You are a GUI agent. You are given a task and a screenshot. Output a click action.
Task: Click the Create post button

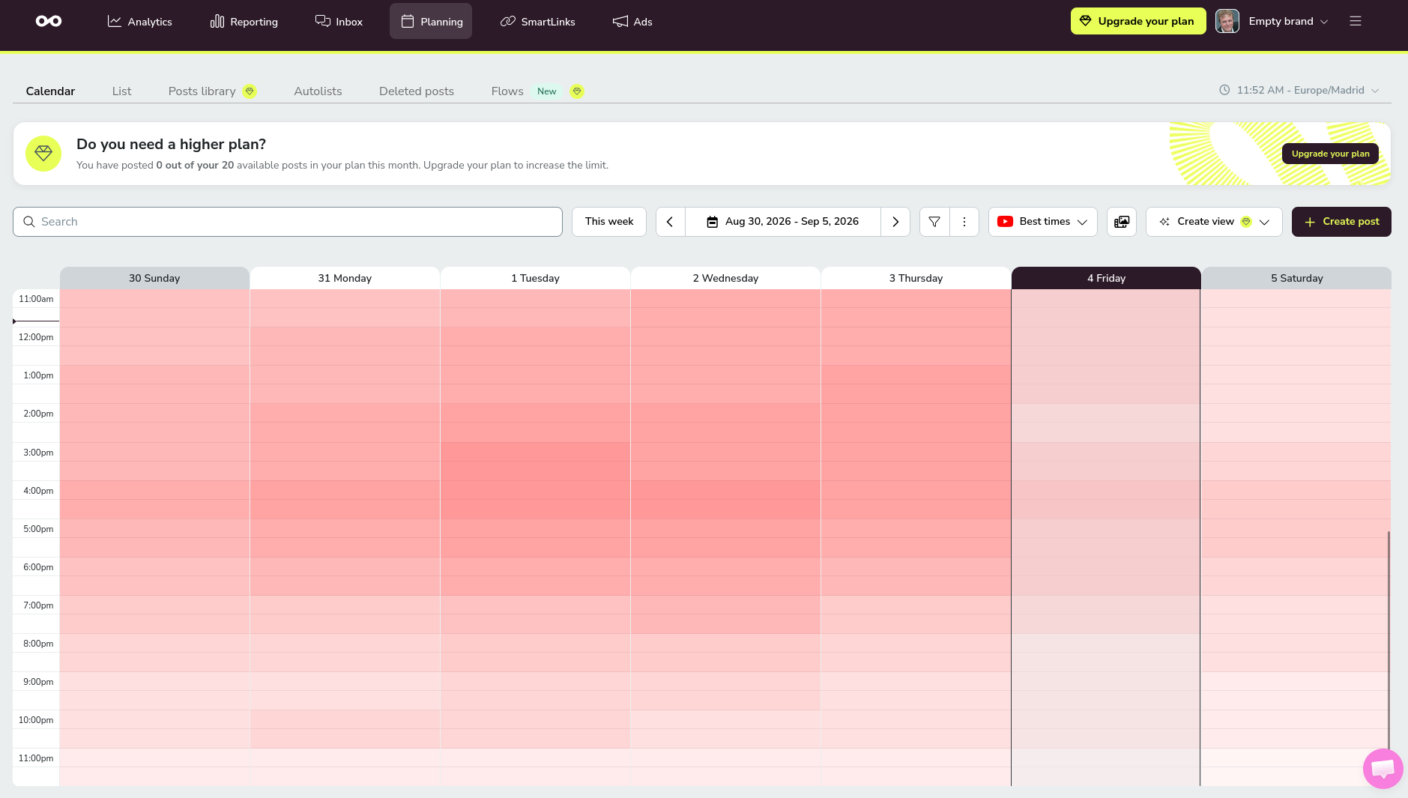coord(1341,222)
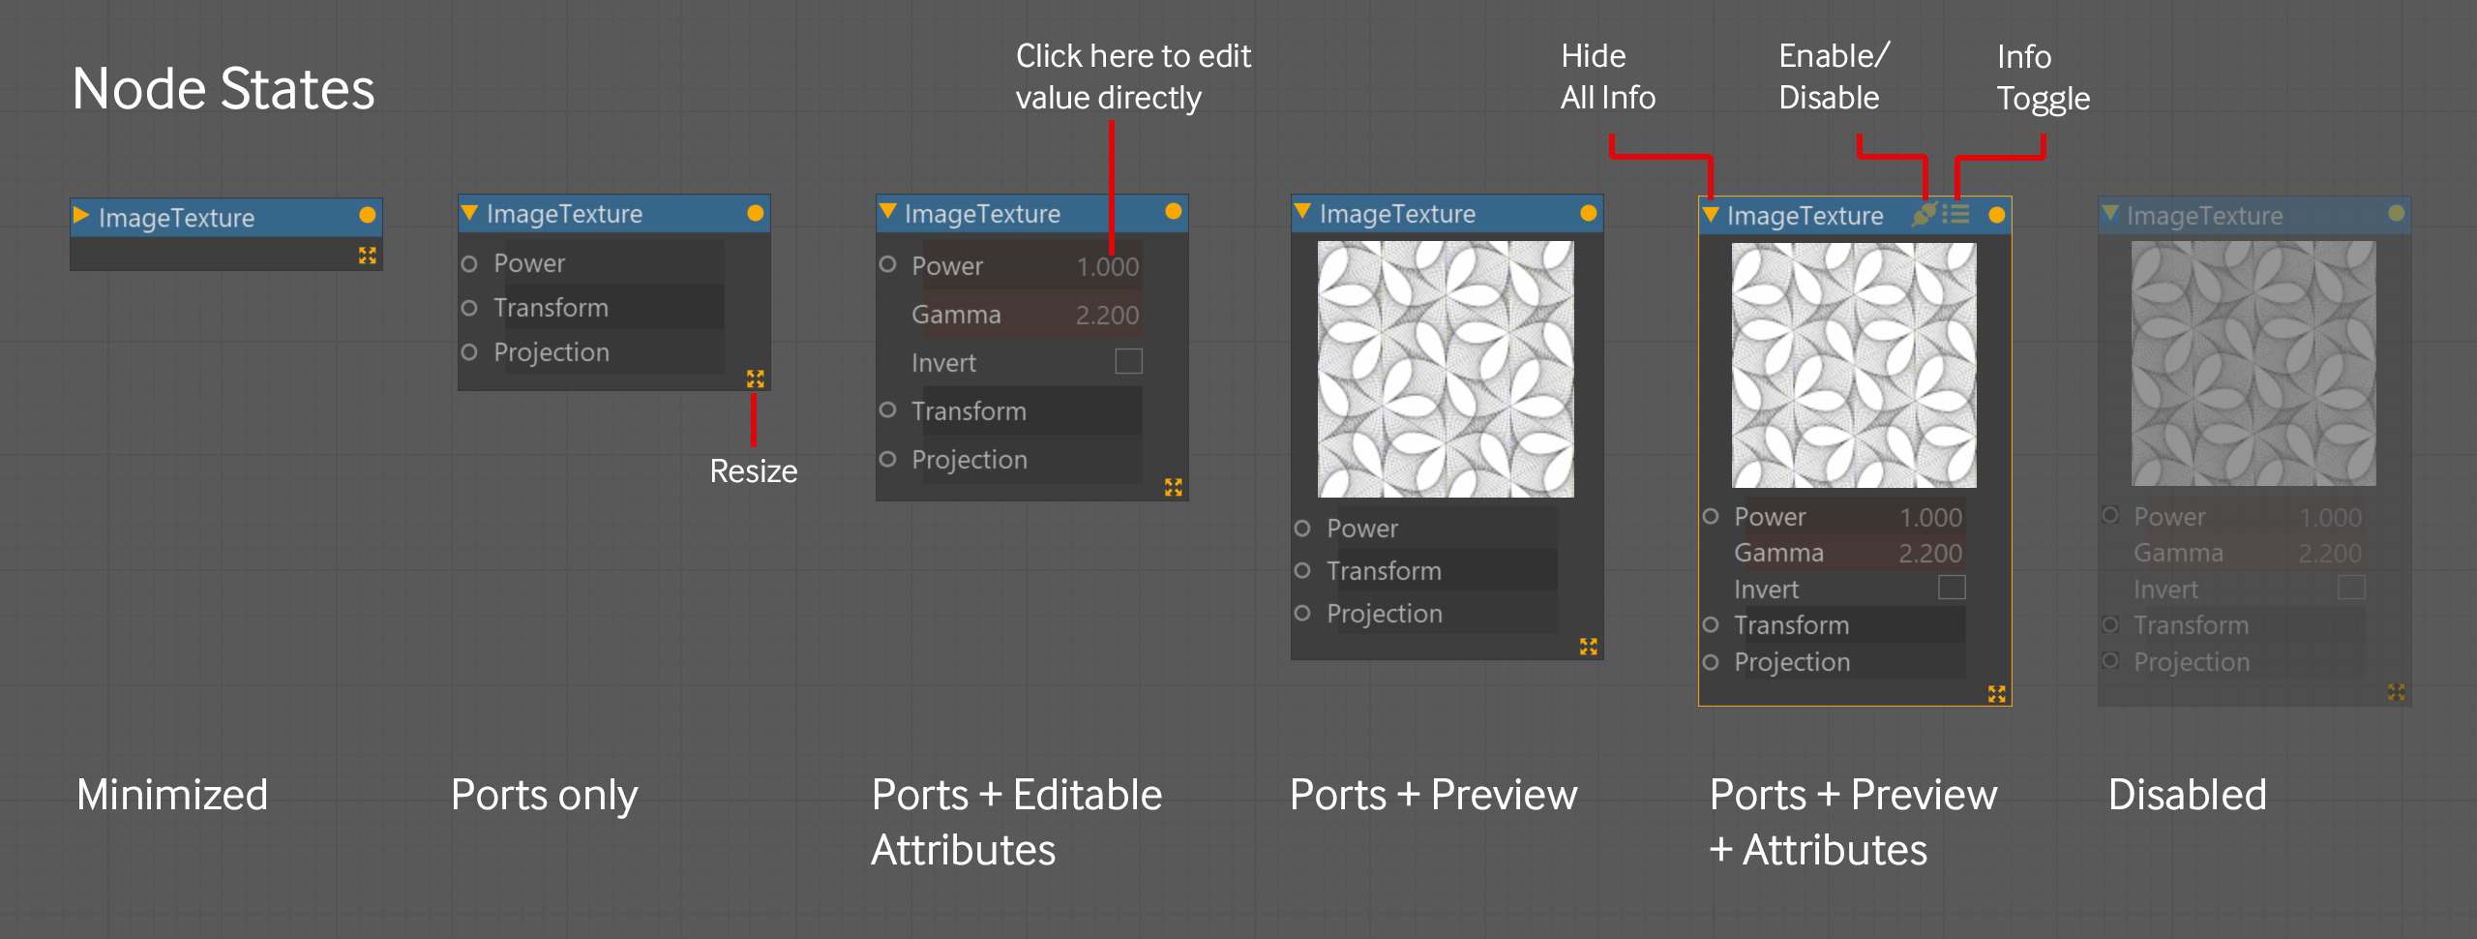
Task: Expand the Minimized ImageTexture node via its triangle
Action: [x=80, y=216]
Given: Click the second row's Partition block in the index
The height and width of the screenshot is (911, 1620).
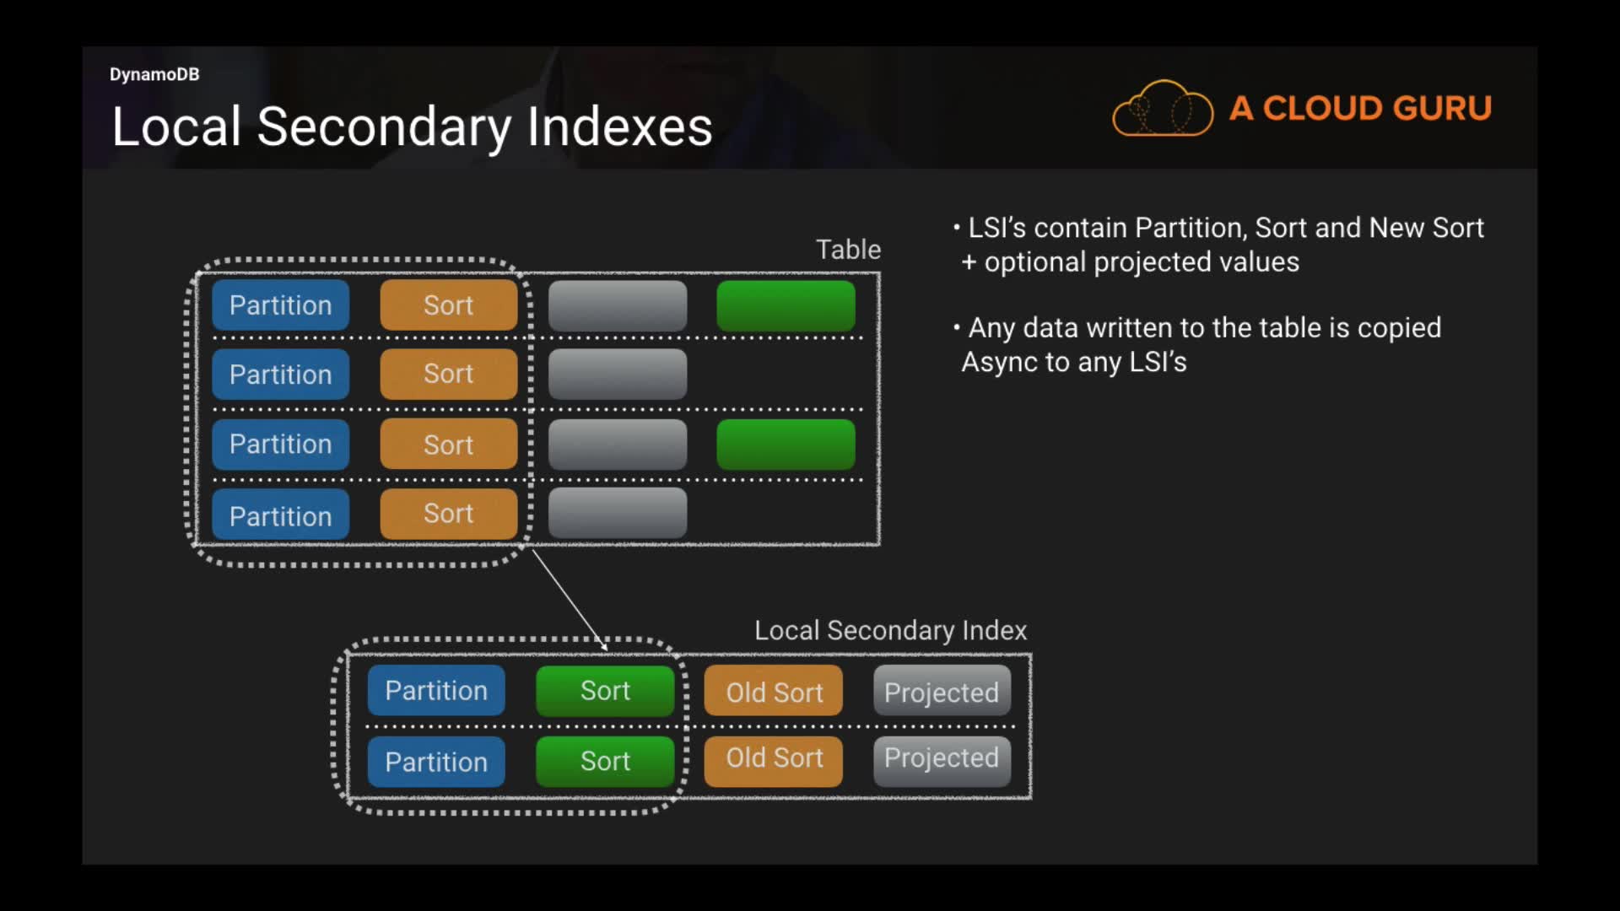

---+---

- What needs to be done: Duplicate the text of the entries above line for line, with no changes, and leave out the pictures.

- Full output:
You are a GUI agent. You are given a task and a screenshot. Output a click action.
Task: Click the Create post button

coord(1341,222)
Task: Expand the Minimized ImageTexture node via its triangle
Action: [x=80, y=216]
Given: Click the second row's Partition block in the index
The height and width of the screenshot is (911, 1620).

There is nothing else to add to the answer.